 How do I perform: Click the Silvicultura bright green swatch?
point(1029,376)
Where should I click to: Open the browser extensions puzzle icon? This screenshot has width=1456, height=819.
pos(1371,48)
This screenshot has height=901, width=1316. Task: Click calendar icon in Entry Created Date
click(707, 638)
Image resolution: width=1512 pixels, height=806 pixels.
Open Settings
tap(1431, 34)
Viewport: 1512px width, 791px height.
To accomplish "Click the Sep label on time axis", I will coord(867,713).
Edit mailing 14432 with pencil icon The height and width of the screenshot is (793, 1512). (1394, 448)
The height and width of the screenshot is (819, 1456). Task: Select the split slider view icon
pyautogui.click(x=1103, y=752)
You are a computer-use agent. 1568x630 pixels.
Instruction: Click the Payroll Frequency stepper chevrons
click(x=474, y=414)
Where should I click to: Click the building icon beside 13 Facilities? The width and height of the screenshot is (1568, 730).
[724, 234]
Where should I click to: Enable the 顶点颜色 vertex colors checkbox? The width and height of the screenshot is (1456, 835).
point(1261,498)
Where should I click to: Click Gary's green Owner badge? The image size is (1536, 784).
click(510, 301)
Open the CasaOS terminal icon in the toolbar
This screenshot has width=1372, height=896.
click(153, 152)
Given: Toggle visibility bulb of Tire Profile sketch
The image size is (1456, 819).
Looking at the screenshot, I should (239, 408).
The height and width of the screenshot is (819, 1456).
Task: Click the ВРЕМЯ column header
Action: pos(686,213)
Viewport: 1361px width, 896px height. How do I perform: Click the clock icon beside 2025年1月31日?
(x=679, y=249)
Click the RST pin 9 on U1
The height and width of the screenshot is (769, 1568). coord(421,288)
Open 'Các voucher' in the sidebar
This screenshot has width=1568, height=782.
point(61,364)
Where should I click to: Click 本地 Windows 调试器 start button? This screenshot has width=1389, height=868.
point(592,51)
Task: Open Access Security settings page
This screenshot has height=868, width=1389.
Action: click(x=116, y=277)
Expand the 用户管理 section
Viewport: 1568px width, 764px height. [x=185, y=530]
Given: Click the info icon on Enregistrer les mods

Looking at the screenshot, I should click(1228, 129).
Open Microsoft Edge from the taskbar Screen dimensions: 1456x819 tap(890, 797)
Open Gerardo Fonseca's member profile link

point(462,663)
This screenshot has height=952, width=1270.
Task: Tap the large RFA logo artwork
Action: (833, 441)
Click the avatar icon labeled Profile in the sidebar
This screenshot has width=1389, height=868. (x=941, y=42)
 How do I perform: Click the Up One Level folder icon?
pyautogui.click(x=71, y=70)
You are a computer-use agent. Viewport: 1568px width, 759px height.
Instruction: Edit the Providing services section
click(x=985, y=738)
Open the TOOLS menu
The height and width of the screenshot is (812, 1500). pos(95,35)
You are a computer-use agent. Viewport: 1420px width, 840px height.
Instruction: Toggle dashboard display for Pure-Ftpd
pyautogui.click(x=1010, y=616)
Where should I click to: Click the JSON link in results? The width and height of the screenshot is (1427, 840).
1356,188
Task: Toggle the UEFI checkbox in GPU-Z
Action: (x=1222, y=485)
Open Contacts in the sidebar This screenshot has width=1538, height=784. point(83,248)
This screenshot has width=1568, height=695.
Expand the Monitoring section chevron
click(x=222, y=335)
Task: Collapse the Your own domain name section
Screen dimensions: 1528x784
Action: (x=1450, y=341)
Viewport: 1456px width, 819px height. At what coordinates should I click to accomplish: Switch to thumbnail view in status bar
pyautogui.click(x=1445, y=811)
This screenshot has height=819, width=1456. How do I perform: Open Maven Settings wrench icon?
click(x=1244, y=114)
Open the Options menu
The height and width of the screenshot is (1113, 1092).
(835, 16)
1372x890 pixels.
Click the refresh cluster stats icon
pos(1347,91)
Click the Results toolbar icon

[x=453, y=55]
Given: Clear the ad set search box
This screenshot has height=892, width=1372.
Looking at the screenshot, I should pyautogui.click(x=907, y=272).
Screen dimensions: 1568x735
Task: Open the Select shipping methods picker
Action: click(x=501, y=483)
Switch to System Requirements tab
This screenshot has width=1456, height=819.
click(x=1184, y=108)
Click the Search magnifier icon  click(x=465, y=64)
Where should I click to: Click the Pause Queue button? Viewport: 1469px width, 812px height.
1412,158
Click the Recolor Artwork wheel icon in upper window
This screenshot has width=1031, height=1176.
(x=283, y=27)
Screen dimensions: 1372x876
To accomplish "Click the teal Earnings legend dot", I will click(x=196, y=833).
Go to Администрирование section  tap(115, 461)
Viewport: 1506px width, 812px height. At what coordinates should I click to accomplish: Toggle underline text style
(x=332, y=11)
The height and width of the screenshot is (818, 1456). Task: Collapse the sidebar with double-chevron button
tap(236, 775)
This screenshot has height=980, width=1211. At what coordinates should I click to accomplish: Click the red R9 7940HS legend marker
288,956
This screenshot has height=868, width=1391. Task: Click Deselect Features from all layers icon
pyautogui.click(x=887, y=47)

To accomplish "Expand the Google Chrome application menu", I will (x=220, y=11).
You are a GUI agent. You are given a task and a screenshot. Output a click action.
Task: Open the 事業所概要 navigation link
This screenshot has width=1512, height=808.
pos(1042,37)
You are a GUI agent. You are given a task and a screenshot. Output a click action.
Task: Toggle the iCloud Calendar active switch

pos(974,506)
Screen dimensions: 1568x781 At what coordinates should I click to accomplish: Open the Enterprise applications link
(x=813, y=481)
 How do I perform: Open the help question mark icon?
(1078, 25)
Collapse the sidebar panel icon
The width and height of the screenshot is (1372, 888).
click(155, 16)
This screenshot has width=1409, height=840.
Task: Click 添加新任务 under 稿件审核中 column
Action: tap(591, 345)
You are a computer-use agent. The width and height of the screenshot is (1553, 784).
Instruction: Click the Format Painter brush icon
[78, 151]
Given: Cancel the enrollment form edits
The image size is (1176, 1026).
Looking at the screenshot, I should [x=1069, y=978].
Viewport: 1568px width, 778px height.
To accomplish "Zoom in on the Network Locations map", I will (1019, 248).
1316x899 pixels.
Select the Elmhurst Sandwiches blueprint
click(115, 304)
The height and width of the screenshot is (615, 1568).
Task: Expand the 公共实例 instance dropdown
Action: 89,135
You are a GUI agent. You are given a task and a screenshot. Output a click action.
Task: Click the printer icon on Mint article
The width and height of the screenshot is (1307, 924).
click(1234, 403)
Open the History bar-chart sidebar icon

=-=-=-=-=

■ **Exercise prompt**
Reproduce all of the entries word for word.

■ **Written answer**
 How do I perform: Click the Silvicultura bright green swatch?
point(1029,376)
Where should I click to: Open the browser extensions puzzle icon? This screenshot has width=1456, height=819.
pos(1371,48)
This screenshot has height=901, width=1316. Task: Click calendar icon in Entry Created Date
click(707, 638)
Image resolution: width=1512 pixels, height=806 pixels.
Open Settings
tap(1431, 34)
Viewport: 1512px width, 791px height.
To accomplish "Click the Sep label on time axis", I will coord(867,713).
Edit mailing 14432 with pencil icon The height and width of the screenshot is (793, 1512). (1394, 448)
The height and width of the screenshot is (819, 1456). Task: Select the split slider view icon
pyautogui.click(x=1103, y=752)
You are a computer-use agent. 1568x630 pixels.
Instruction: Click the Payroll Frequency stepper chevrons
click(x=474, y=414)
Where should I click to: Click the building icon beside 13 Facilities? The width and height of the screenshot is (1568, 730).
[724, 234]
Where should I click to: Enable the 顶点颜色 vertex colors checkbox? The width and height of the screenshot is (1456, 835).
point(1261,498)
Where should I click to: Click Gary's green Owner badge? The image size is (1536, 784).
click(510, 301)
Open the CasaOS terminal icon in the toolbar
This screenshot has width=1372, height=896.
click(153, 152)
Given: Toggle visibility bulb of Tire Profile sketch
The image size is (1456, 819).
Looking at the screenshot, I should (239, 408).
The height and width of the screenshot is (819, 1456).
Task: Click the ВРЕМЯ column header
Action: pos(686,213)
Viewport: 1361px width, 896px height. How do I perform: Click the clock icon beside 2025年1月31日?
(x=679, y=249)
Click the RST pin 9 on U1
The height and width of the screenshot is (769, 1568). coord(421,288)
Open 'Các voucher' in the sidebar
This screenshot has width=1568, height=782.
point(61,364)
Where should I click to: Click 本地 Windows 调试器 start button? This screenshot has width=1389, height=868.
point(592,51)
Task: Open Access Security settings page
This screenshot has height=868, width=1389.
Action: click(x=116, y=277)
Expand the 用户管理 section
Viewport: 1568px width, 764px height. [x=185, y=530]
Given: Click the info icon on Enregistrer les mods

Looking at the screenshot, I should click(1228, 129).
Open Microsoft Edge from the taskbar Screen dimensions: 1456x819 tap(890, 797)
Open Gerardo Fonseca's member profile link

point(462,663)
This screenshot has height=952, width=1270.
Task: Tap the large RFA logo artwork
Action: (833, 441)
Click the avatar icon labeled Profile in the sidebar
This screenshot has width=1389, height=868. (x=941, y=42)
 How do I perform: Click the Up One Level folder icon?
pyautogui.click(x=71, y=70)
You are a computer-use agent. Viewport: 1568px width, 759px height.
Instruction: Edit the Providing services section
click(x=985, y=738)
Open the TOOLS menu
The height and width of the screenshot is (812, 1500). pos(95,35)
You are a computer-use agent. Viewport: 1420px width, 840px height.
Instruction: Toggle dashboard display for Pure-Ftpd
pyautogui.click(x=1010, y=616)
Where should I click to: Click the JSON link in results? The width and height of the screenshot is (1427, 840).
1356,188
Task: Toggle the UEFI checkbox in GPU-Z
Action: (x=1222, y=485)
Open Contacts in the sidebar This screenshot has width=1538, height=784. point(83,248)
This screenshot has width=1568, height=695.
Expand the Monitoring section chevron
click(x=222, y=335)
Task: Collapse the Your own domain name section
Screen dimensions: 1528x784
Action: (x=1450, y=341)
Viewport: 1456px width, 819px height. At what coordinates should I click to accomplish: Switch to thumbnail view in status bar
pyautogui.click(x=1445, y=811)
This screenshot has height=819, width=1456. How do I perform: Open Maven Settings wrench icon?
click(x=1244, y=114)
Open the Options menu
The height and width of the screenshot is (1113, 1092).
(835, 16)
1372x890 pixels.
Click the refresh cluster stats icon
pos(1347,91)
Click the Results toolbar icon

[x=453, y=55]
Given: Clear the ad set search box
This screenshot has height=892, width=1372.
Looking at the screenshot, I should pyautogui.click(x=907, y=272).
Screen dimensions: 1568x735
Task: Open the Select shipping methods picker
Action: click(x=501, y=483)
Switch to System Requirements tab
This screenshot has width=1456, height=819.
click(x=1184, y=108)
Click the Search magnifier icon  click(x=465, y=64)
Where should I click to: Click the Pause Queue button? Viewport: 1469px width, 812px height.
1412,158
Click the Recolor Artwork wheel icon in upper window
This screenshot has width=1031, height=1176.
(x=283, y=27)
Screen dimensions: 1372x876
To accomplish "Click the teal Earnings legend dot", I will click(x=196, y=833).
Go to Администрирование section  tap(115, 461)
Viewport: 1506px width, 812px height. At what coordinates should I click to accomplish: Toggle underline text style
(x=332, y=11)
The height and width of the screenshot is (818, 1456). Task: Collapse the sidebar with double-chevron button
tap(236, 775)
This screenshot has height=980, width=1211. At what coordinates should I click to accomplish: Click the red R9 7940HS legend marker
288,956
This screenshot has height=868, width=1391. Task: Click Deselect Features from all layers icon
pyautogui.click(x=887, y=47)

To accomplish "Expand the Google Chrome application menu", I will (x=220, y=11).
You are a GUI agent. You are given a task and a screenshot. Output a click action.
Task: Open the 事業所概要 navigation link
This screenshot has width=1512, height=808.
pos(1042,37)
You are a GUI agent. You are given a task and a screenshot. Output a click action.
Task: Toggle the iCloud Calendar active switch

pos(974,506)
Screen dimensions: 1568x781 At what coordinates should I click to accomplish: Open the Enterprise applications link
(x=813, y=481)
 How do I perform: Open the help question mark icon?
(1078, 25)
Collapse the sidebar panel icon
The width and height of the screenshot is (1372, 888).
click(155, 16)
This screenshot has width=1409, height=840.
Task: Click 添加新任务 under 稿件审核中 column
Action: tap(591, 345)
You are a computer-use agent. The width and height of the screenshot is (1553, 784).
Instruction: Click the Format Painter brush icon
[78, 151]
Given: Cancel the enrollment form edits
The image size is (1176, 1026).
Looking at the screenshot, I should [x=1069, y=978].
Viewport: 1568px width, 778px height.
To accomplish "Zoom in on the Network Locations map", I will (1019, 248).
1316x899 pixels.
Select the Elmhurst Sandwiches blueprint
click(115, 304)
The height and width of the screenshot is (615, 1568).
Task: Expand the 公共实例 instance dropdown
Action: 89,135
You are a GUI agent. You are given a task and a screenshot. Output a click action.
Task: Click the printer icon on Mint article
The width and height of the screenshot is (1307, 924).
click(1234, 403)
Open the History bar-chart sidebar icon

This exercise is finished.